Wednesday, February 22, 2012.
A Century Of Mama. Tujague's.
Three years ago my sisters and their families joined me and mine to celebrate the 100th anniversary of the birth of our father. We held it in approximately the same spot in the same building where he worked for many years in his final job. Irene's Cuisine is there now. A delicious way to remember Daddy.
That was so enjoyable that we planned to honor our mother similarly. We loved Daddy, but Mama was overwhelmingly the dominant parental presence. We brushed aside a small deterrent: Mama's centennial birthday fell on Ash Wednesday, with the city still in semi-consciousness after Mardi Gras.
The best celebration would have been home cooking in the house where we all lived our early lives, on the corner of Ursulines and Marais in Treme. My sister Lynn has actually been inside that old shotgun double in recent times. But persuading total strangers to allow us to come into their rented home to have a party was a project nobody volunteered to take on. Even if we invited them to join us for Mama's red beans, gumbo, and bread pudding.
I offered Tujague's as the perfect place. It was fifty years old when my mother was born, and already famous. It serves all the dishes Mama loved: gumbo, shrimp remoulade, boiled beef brisket (and the vegetable soup made with the stock), bread pudding, and the like.
The best dish at Tujague's is chicken bonne femme, an uncoated fried half chicken topped with fried potatoes, garlic, and parsley. Not only was this Mama's kind of eating (she wasn't big on fancy food), but the name of the dish resonated. "Bonne femme" not only means "good woman," but carries the connotation of a woman who works hard to do her best in trying times. That's Mama, all right.
Tujague's owner Steve Latter gave us one of the private rooms--the exact space, in fact, where Madame Begue's restaurant dining room became famous in the 1880s. (Tujague's took it over after Madame Begue retired.) It's old and worn and a little musty, but that seemed right somehow.
My big sister Judy brought the biggest branch of Mama's tree, representing three generations. With her was her husband Walter Howat, their daughter Holly, son Scott, his wife and two kids. Scott was a surprise: he lives in San Diego. His foursome was in town for Mardi Gras. Lynn and both of my Marys rounded out our table of eleven. The only major absentee was my middle sister Karen, who lives in Lafayette and had a conflict.
The menu had to work around Ash Wednesday abstinence for some of us. Steve Latter had a solution: serve a bunch of family-style platters with a good deal of seafood along with the brisket and chicken, and let each person figure it out.

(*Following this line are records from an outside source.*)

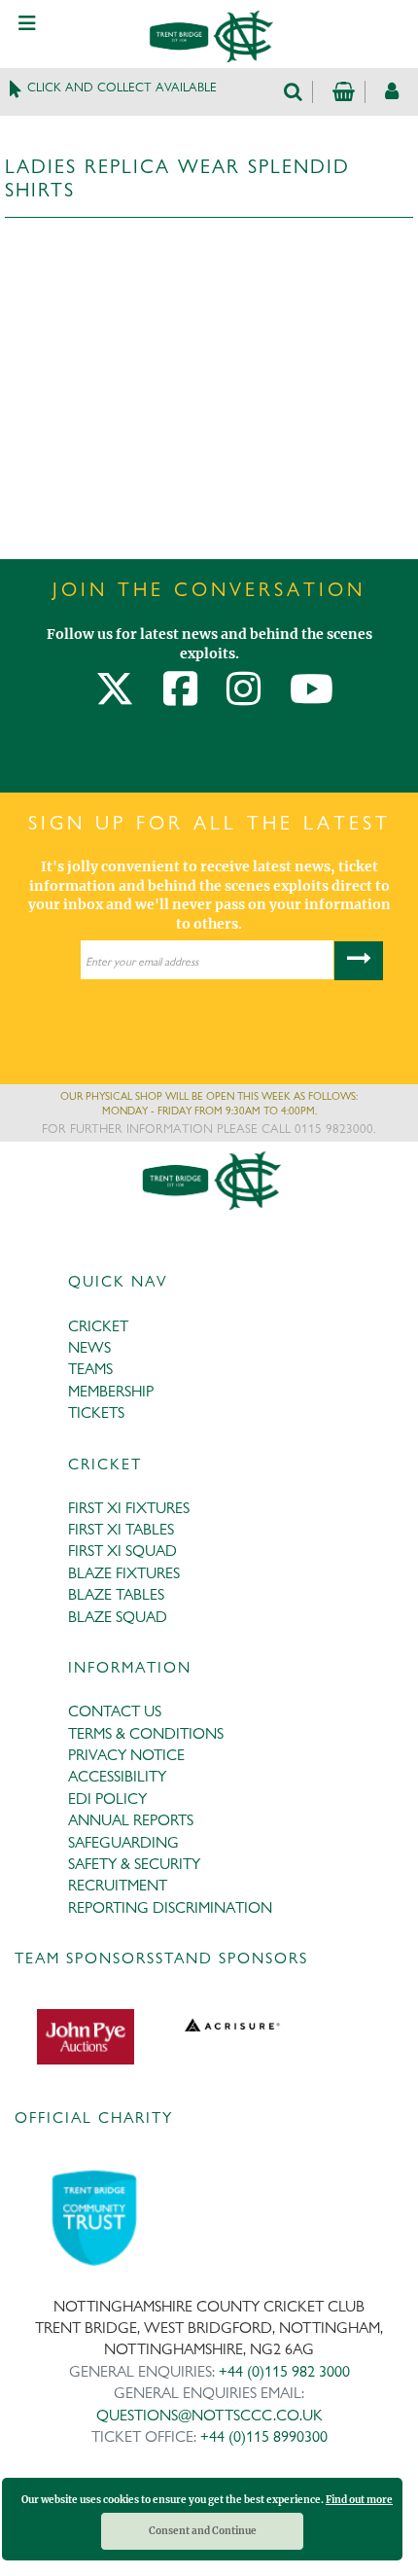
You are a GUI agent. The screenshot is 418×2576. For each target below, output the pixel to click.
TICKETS (96, 1412)
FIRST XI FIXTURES (129, 1508)
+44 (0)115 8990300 (264, 2436)
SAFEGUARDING (123, 1842)
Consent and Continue (203, 2530)
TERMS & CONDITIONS (146, 1733)
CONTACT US (114, 1711)
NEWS (89, 1347)
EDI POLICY (107, 1798)
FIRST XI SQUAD (122, 1550)
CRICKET (98, 1326)
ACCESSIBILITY (117, 1776)
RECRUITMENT (117, 1885)
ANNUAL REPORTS (130, 1820)
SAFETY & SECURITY (134, 1863)
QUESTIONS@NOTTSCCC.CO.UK (209, 2415)
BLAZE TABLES (116, 1594)
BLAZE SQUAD (117, 1616)
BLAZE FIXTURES (124, 1573)
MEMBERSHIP (111, 1391)
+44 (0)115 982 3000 (284, 2371)
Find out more (359, 2499)
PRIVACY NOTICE (126, 1755)
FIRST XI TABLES (121, 1529)
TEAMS (90, 1368)
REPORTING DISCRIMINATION (170, 1907)
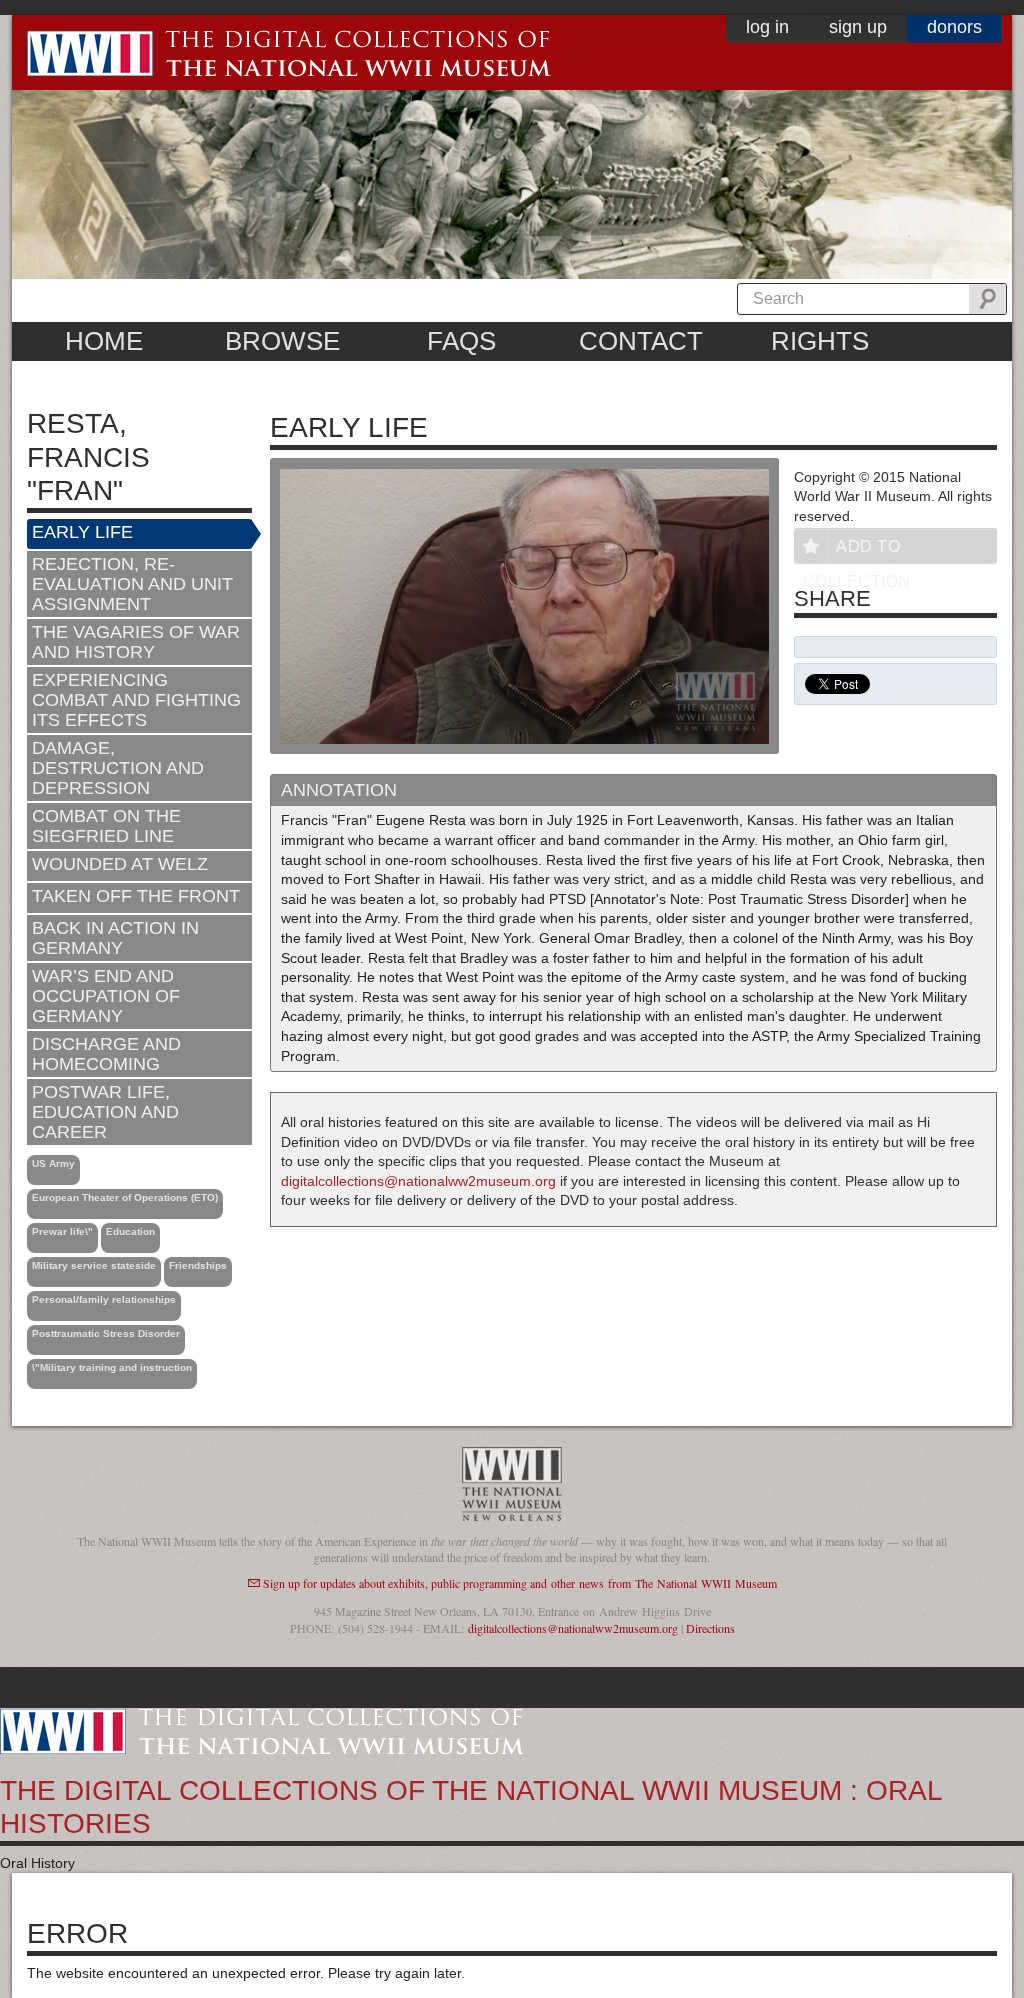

We began with shrimp remoulade. I'd forgotten how good the sauce is at Tujague's--and how close to the one I make to my taste at home. It's the red style, sharp with Creole mustard but with some tomato, too.
Next came more crab and corn bisques than gumbos, which was just as well. This was a Creole gumbo--with seafood, sausage, chicken and okra, in a light roux. I didn't hear anybody say it, so I will: it wasn't nearly as good as either of Mama's two gumbos. But she was hard to beat in the gumbo category, among others.
Tujague's famous boiled beef brisket came next, with its sauce combining ketchup, horseradish, and Creole mustard. And now the main platter: a fillet of drumfish with beurre blanc, the chicken bonne femme, and a small filet mignon bordelaise.
So there I was, one day after having my alleged farewell-to-beef steak, eating another steak. But it reminded me of how good Tujague's steak with its very garlicky butter sauce is.
Bread pudding, of course, and coffee served in old-fashioned glasses instead of cups, as Tujague's has for as long as I can remember. A vibe came down from my mother's heaven that she didn't approve of a lot of money spent on food she could make just as well or better herself. Steve Latter must have felt it, too, because he cut us a surprisingly generous deal on the check.
The talk at the table inevitably got around to what the world outside Tujague's doors was like when Mama was born in 1912. Few cars; lots of horses. Much French spoken, but even more Italian. The French Market across the street full of round-the-clock sellers of fish, meat, vegetables, and fruit. Behind it, steamships at the dock unloading all kinds of stuff, to be hauled off by steam locomotives. Many gaslit rooms in nearby buildings occupied by not-so-bonne femmes servicing the sailors. In the middle of all that, Tujague's serving more or less the same food in the same dining rooms to the streams of people who converged there.
Hard to believe that the lifetime of just one person connects me with all of that.
Tujague's. French Quarter: 823 Decatur. 504-525-8676.